Dr. Kozlowski’s research has provided much of the knowledge that advocates have used to alert smokers and governments to the deception behind low-tar cigarettes and his work has had an impact world-wide. In honour of this year’s WNTD theme, recognizing Dr. Kozlowski’s efforts would be most appropriate.

3. Victor Hugo Durán, Freelance Journalist, Chile

Mr. Victor Hugo Durán is part of a new generation of health journalists taking an active role in promoting the facts about the commercial and other interests influencing many health topics. He has worked for the most influential newspapers in Chile such as La Tercera and more recently El Mercurio. In 2005 El Mercurio fired Durán due in large part to pressure from Chiletabacos, a BAT subsidiary, for exposing the tobacco industry’s unethical marketing tactics and its behind-the-scenes influences to undermine approval of a new comprehensive tobacco control law in Chile.

The law was finally approved in early 2006, to a great extent due to his efforts. The law includes many of Chile’s obligations under the WHO FCTC. Mr Victor Hugo Durán has shown great courage in exposing the tobacco industry's tactics to undermine public health measures and in doing so helped change public perceptions of the industry, which had previously enjoyed popularity among policy makers while carried it out its activities without public scrutiny. Durán’s work has served as an example to other journalists that seek to investigate the tobacco industry in Chile and other countries in the Americas.

4. Dr. Raul Batres , Former Director General , National Institute for Drugs, Alcohol and Tobacco Control in Honduras (IHADFA), Honduras

Dr. Raul Batres was until May 2006 the Director General of the National Institute for Drugs, Alcohol and Tobacco Control in Honduras (IHADFA), where he served in that position during the last 4 years. A gynaecologist by training, Dr. Batres previously served in various capacities at the Honduras Medical Association.

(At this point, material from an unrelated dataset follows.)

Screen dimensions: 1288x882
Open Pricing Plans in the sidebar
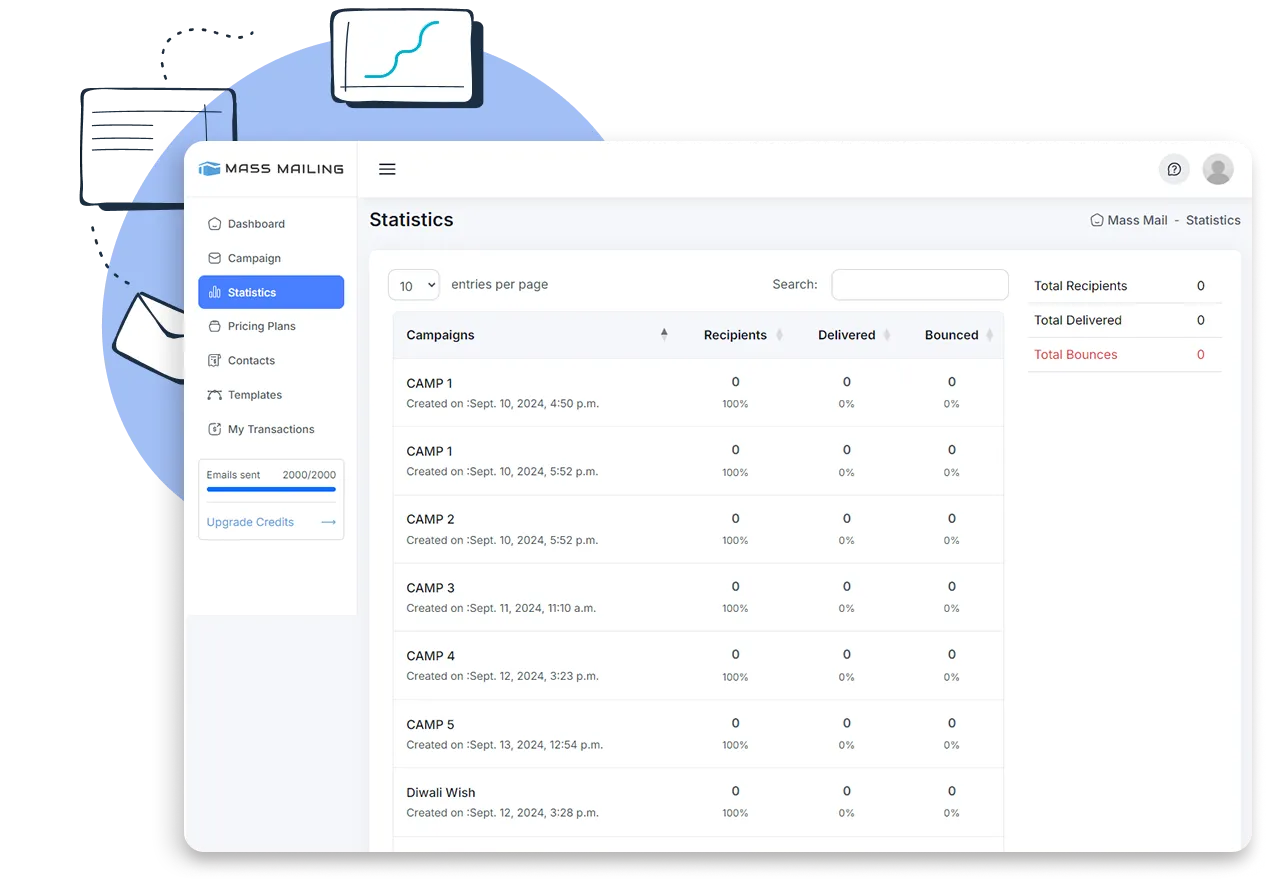(262, 326)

Under his leadership, IHADFA became a central force in advocating for ratification of the WHO FCTC among colleagues in government, especially among ministries such as trade and industry normally only exposed to information from the tobacco industry. Batres also successfully led the effort to unite government agencies and nongovernmental organizations in promoting tobacco control and WHO FCTC ratification. As director of IHADFA he actively promoted smoke free environment agreements with institutions and municipalities. Furthermore, to implement the WHO FCTC, under his guidance IHADFA drafted legislation to require health warnings covering 50% of all principal surfaces of tobacco packaging and to ban misleading terms such light and mild. The proposed legislation is being discussed in the Honduran Congress.

5. InterAmerican Heart Foundation, USA

The InterAmerican Heart Foundation (IAHF) has contributed enormously to support for and ratification of the WHO Framework Convention on Tobacco Control (WHO FCTC) and other tobacco control initiatives over the past several years. IAHF’s network of national heart associations has been instrumental in supporting FCTC ratification in Chile, Mexico, Argentina, Uruguay, Brazil, Jamaica and Barbados, among others. IAHF has successfully coordinated tobacco control efforts among various NGOs in individual countries and among NGOs across the region, facilitating “virtual tobacco control communities” at the Latin American (CLACCTA) and Caribbean (FCTC Caribbean Coalition) level.

IAHF has collaborated with PAHO in many of its activities and has been very sensitive to the need to get NGOs working with governments whenever possible. Its approach truly exemplifies “Pan Americanism” and has been vital to information and strategy exchange across the region, and among NGOs, PAHO and governments.